(Dataset entries)
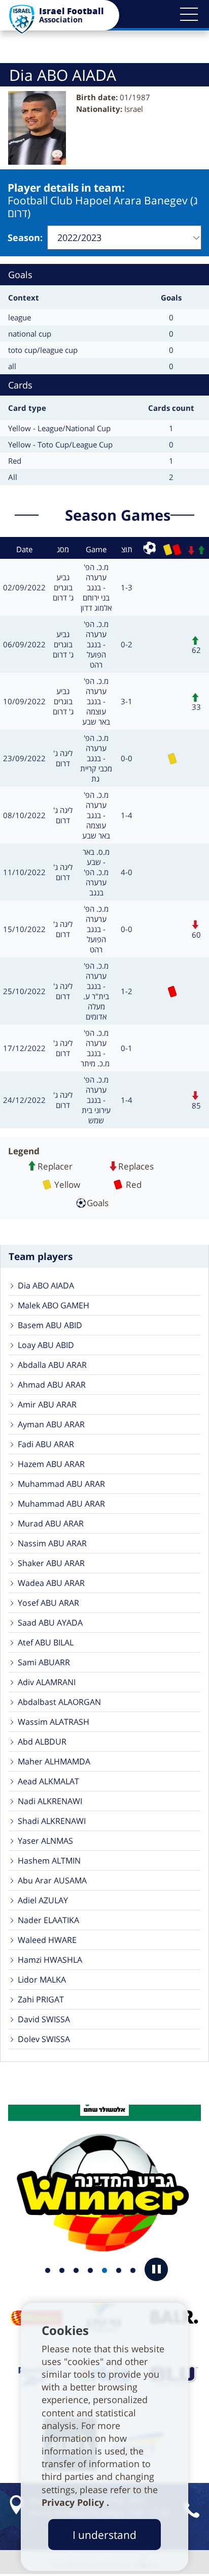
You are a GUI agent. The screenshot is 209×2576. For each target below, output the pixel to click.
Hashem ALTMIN (49, 1860)
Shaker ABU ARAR (51, 1563)
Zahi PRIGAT (41, 1999)
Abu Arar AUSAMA (52, 1880)
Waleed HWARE (47, 1939)
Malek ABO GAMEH (53, 1305)
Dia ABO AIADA (46, 1285)
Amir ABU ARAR (47, 1404)
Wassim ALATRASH (53, 1721)
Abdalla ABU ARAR (52, 1364)
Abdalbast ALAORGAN (59, 1702)
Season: (25, 237)
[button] (188, 14)
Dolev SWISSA (44, 2039)
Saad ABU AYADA (50, 1622)
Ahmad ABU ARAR (52, 1384)
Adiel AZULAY (43, 1900)
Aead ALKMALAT (48, 1781)
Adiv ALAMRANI (47, 1682)
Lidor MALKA (42, 1979)
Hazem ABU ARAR (51, 1464)
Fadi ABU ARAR (46, 1444)
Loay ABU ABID (46, 1345)
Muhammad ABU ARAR (61, 1483)
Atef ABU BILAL (46, 1642)
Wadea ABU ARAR (51, 1583)
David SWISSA (44, 2019)
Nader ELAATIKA (48, 1920)
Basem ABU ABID (50, 1325)
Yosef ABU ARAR (48, 1602)
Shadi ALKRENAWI (52, 1820)
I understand (104, 2534)
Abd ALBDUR (42, 1741)
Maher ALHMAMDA (54, 1761)
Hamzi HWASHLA (50, 1959)
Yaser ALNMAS (45, 1840)
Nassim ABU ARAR (52, 1543)
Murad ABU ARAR (51, 1523)
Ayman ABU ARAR (51, 1424)
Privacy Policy (74, 2502)
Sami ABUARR (44, 1662)
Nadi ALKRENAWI (50, 1801)
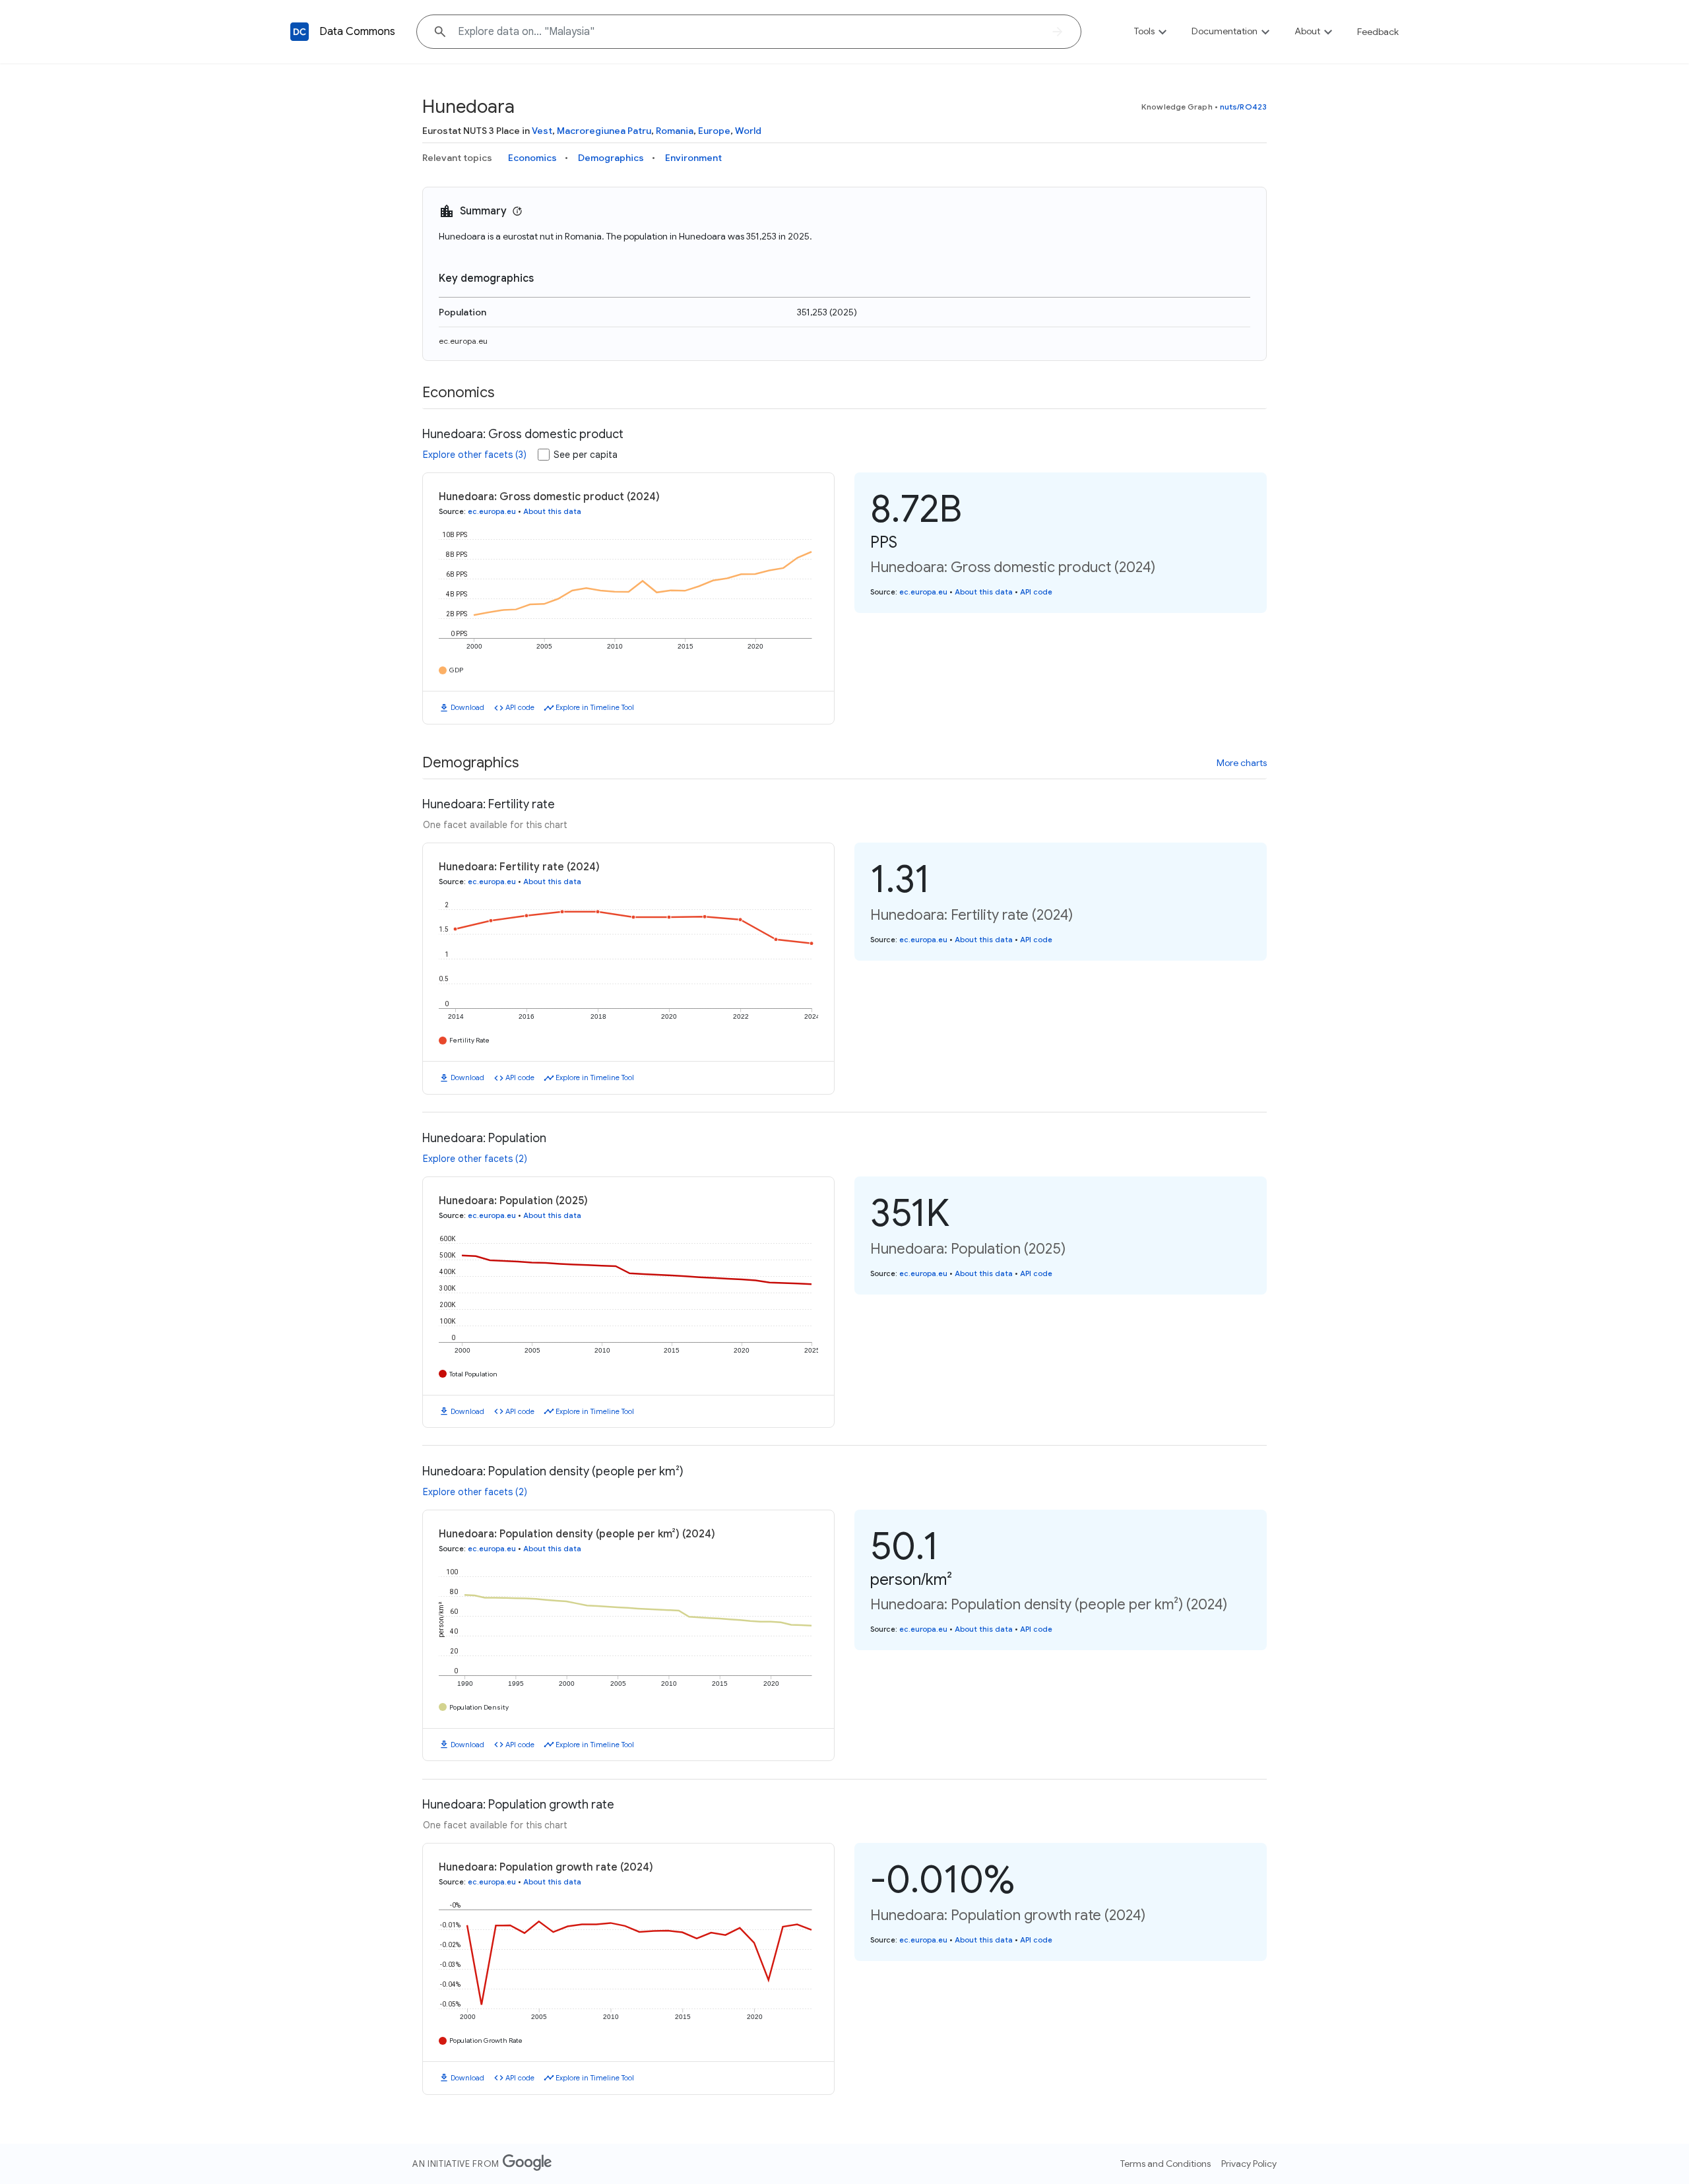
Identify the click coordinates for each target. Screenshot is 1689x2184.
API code (519, 707)
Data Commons (357, 31)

* **EXERCISE DETAILS**: Reproduce the data in full. Do not carry over any picture.

* **EXERCISE RESPONSE**:
You are a GUI agent. The screenshot is 209×2576. For each target below, output the pixel to click.
Hashem ALTMIN (49, 1860)
Shaker ABU ARAR (51, 1563)
Zahi PRIGAT (41, 1999)
Abu Arar AUSAMA (52, 1880)
Waleed HWARE (47, 1939)
Malek ABO GAMEH (53, 1305)
Dia ABO AIADA (46, 1285)
Amir ABU ARAR (47, 1404)
Wassim ALATRASH (53, 1721)
Abdalla ABU ARAR (52, 1364)
Abdalbast ALAORGAN (59, 1702)
Season: (25, 237)
[button] (188, 14)
Dolev SWISSA (44, 2039)
Saad ABU AYADA (50, 1622)
Ahmad ABU ARAR (52, 1384)
Adiel AZULAY (43, 1900)
Aead ALKMALAT (48, 1781)
Adiv ALAMRANI (47, 1682)
Lidor MALKA (42, 1979)
Hazem ABU ARAR (51, 1464)
Fadi ABU ARAR (46, 1444)
Loay ABU ABID (46, 1345)
Muhammad ABU ARAR (61, 1483)
Atef ABU BILAL (46, 1642)
Wadea ABU ARAR (51, 1583)
David SWISSA (44, 2019)
Nader ELAATIKA (48, 1920)
Basem ABU ABID (50, 1325)
Yosef ABU ARAR (48, 1602)
Shadi ALKRENAWI (52, 1820)
I understand (104, 2534)
Abd ALBDUR (42, 1741)
Maher ALHMAMDA (54, 1761)
Hamzi HWASHLA (50, 1959)
Yaser ALNMAS (45, 1840)
Nassim ABU ARAR (52, 1543)
Murad ABU ARAR (51, 1523)
Ayman ABU ARAR (51, 1424)
Privacy Policy (74, 2502)
Sami ABUARR (44, 1662)
Nadi ALKRENAWI (50, 1801)
Identify the click coordinates for each target. Screenshot is 1689x2184.
API code (519, 707)
Data Commons (357, 31)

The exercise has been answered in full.